Yes, Strange, Bro, it is hard to hold them, and then let them go, you feel like that is the last time you will ever have that special moment, I know that feeling all too well, I live it, a lot. But the facts are the facts, you have to let them go, they have to find their way, I know how hard it is to watch them stumble and fall, as I have told you, my W has allowed the OM, to completely get her in over her head in medical bills, and debts, that she will never be able to crawl back out, I mean he only pays for the car, that he drives, but her name is on it, their car insurance (which I only believe he pays hers, because she gets a break, because she is over 25, and he is not) and their cellphones, (which he only wants her to have to most likely keep tabs on her) We know that they have gotten themselves in this mess, and unfortunately, they have managed to dragged us down with them, (as I told you, I am financial ruin, right now) Now someone tell me again how great D is?
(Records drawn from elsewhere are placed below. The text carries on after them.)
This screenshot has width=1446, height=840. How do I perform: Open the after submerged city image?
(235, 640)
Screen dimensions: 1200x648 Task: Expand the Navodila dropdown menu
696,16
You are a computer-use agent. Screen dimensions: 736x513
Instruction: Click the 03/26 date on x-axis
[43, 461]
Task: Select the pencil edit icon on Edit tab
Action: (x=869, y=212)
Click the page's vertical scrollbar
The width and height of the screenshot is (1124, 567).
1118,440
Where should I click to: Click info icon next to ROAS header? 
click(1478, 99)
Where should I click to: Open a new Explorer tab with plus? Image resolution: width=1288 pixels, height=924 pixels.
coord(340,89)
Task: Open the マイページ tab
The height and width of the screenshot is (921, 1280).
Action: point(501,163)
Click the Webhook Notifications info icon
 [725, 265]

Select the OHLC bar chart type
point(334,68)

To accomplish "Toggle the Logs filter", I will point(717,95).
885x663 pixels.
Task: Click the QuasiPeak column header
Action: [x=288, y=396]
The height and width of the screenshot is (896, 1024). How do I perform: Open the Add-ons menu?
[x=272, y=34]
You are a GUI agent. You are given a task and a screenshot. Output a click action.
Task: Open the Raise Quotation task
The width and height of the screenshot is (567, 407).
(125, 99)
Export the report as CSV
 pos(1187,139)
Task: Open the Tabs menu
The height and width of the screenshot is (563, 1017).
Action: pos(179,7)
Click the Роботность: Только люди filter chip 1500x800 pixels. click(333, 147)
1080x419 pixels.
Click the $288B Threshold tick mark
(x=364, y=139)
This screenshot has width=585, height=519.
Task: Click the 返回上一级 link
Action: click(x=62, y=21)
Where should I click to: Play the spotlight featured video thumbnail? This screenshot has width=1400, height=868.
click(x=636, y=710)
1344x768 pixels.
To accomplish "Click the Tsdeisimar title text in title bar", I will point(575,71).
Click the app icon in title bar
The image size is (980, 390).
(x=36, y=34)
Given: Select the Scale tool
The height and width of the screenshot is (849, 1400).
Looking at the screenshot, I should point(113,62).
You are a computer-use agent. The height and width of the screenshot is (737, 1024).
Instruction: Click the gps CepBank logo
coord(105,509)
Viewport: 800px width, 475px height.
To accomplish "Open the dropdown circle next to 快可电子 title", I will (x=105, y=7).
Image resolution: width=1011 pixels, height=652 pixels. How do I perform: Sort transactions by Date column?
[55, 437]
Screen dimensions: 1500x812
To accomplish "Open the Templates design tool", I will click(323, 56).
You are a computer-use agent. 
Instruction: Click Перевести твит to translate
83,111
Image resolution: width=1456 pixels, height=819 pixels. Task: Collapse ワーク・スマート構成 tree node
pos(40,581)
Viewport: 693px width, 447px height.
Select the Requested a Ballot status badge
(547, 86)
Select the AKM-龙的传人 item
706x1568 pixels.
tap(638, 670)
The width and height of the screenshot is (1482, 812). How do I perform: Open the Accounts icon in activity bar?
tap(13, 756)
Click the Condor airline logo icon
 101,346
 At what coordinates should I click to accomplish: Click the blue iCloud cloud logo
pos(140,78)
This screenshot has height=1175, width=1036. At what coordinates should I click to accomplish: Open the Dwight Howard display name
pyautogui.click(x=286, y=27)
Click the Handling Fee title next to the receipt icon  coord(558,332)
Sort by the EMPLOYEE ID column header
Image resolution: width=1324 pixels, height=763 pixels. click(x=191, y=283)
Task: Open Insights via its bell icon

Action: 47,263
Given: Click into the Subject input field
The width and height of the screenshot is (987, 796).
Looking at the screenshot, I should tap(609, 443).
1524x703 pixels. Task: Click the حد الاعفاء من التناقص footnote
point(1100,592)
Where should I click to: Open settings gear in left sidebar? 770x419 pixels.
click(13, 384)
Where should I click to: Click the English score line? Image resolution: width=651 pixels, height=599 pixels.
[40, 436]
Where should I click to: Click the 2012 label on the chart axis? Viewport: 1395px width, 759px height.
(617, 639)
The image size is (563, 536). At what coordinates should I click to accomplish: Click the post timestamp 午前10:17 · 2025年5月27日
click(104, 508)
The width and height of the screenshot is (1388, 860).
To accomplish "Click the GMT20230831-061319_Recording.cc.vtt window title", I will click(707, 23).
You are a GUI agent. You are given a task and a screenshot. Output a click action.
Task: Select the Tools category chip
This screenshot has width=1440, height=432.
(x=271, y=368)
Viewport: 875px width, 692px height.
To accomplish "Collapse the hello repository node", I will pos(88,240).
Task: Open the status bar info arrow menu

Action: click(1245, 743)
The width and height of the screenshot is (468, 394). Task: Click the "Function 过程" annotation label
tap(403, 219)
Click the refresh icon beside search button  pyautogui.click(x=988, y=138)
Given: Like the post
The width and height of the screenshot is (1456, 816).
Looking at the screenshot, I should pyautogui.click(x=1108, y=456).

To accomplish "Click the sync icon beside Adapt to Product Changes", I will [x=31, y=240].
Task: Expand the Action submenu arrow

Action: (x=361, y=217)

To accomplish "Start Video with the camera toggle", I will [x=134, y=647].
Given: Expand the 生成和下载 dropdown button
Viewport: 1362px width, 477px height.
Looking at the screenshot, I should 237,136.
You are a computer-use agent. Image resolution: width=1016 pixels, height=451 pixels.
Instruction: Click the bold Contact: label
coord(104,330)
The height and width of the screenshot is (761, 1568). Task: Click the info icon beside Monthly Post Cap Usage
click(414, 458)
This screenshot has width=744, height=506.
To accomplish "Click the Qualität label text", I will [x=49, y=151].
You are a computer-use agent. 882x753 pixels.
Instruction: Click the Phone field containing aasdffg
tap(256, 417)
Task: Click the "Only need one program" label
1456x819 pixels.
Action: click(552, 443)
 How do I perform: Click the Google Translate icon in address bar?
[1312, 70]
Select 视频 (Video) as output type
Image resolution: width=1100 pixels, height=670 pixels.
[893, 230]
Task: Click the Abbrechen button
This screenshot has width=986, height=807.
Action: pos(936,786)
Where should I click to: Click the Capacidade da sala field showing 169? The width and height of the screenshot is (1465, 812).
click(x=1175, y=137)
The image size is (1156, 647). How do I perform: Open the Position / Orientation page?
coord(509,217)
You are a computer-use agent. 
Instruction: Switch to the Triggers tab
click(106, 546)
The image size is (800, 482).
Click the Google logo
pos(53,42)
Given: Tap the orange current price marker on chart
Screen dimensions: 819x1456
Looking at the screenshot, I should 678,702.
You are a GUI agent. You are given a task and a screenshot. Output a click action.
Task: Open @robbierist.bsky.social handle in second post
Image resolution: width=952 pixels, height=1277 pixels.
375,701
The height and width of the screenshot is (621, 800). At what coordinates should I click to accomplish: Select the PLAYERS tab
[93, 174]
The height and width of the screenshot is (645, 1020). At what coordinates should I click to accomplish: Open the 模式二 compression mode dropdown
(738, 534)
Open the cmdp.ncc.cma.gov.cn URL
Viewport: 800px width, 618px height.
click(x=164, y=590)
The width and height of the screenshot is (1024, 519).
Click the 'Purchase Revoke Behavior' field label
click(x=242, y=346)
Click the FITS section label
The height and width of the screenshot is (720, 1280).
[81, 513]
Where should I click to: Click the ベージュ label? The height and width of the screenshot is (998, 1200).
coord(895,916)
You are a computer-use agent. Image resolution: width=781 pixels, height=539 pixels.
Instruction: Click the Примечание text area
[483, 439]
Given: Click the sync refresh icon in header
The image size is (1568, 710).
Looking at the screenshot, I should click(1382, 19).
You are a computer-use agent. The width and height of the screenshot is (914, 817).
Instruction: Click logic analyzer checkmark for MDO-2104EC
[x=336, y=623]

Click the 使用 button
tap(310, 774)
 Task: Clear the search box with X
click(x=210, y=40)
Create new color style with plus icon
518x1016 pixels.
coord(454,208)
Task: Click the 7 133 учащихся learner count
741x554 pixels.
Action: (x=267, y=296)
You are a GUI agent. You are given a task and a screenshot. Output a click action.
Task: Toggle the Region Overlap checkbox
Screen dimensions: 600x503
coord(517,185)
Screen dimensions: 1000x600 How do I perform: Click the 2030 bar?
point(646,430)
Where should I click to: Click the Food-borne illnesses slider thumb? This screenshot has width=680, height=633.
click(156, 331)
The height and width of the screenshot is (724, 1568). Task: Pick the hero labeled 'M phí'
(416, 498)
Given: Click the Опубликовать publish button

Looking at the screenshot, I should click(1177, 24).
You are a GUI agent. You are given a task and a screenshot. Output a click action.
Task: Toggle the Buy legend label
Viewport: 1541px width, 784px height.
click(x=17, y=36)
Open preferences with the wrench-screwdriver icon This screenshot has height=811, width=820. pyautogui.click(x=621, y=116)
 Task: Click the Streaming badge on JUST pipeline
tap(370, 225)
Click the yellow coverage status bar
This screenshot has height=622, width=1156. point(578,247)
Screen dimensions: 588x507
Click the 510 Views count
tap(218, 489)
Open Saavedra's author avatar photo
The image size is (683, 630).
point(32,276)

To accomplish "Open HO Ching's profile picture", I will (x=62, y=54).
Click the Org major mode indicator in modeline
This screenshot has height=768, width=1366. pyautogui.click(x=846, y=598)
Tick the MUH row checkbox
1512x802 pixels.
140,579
Maybe for the blood sucking lawyers, they are the only ones who really benefit off of it.
But even though we have to go down the tubes while we watch them go as well, we have to remember somehow, someday we will survive it all, maybe with them, maybe without, but only God knows that one. Just continue to be strong, and hold on to hope, and faith, you know my W told me yesterday, I don't want to give you false hope, and I said to her, how can hope be false? Hope and faith comes from God, and to Him nothing is impossible, so what is the logic in that? I myself, for some stupid reason have been thinking about the holidays, Christmas especially, and the chance that I might not be able to spend it with her and the kids together, if the OM is still in the picture, but as of my recent discoveries about him, I'm not sure that he will be, but if he is, it will hurt, I will be crushed, but I will go on.
I know you said your not real religious, and I respect that, I'm no poster boy for the Church, believe me, but I do believe, so hold on to your faith, my friend, it will get you through this. I am praying for yours and your W's healing, as I pray for mine. Take care, Bro.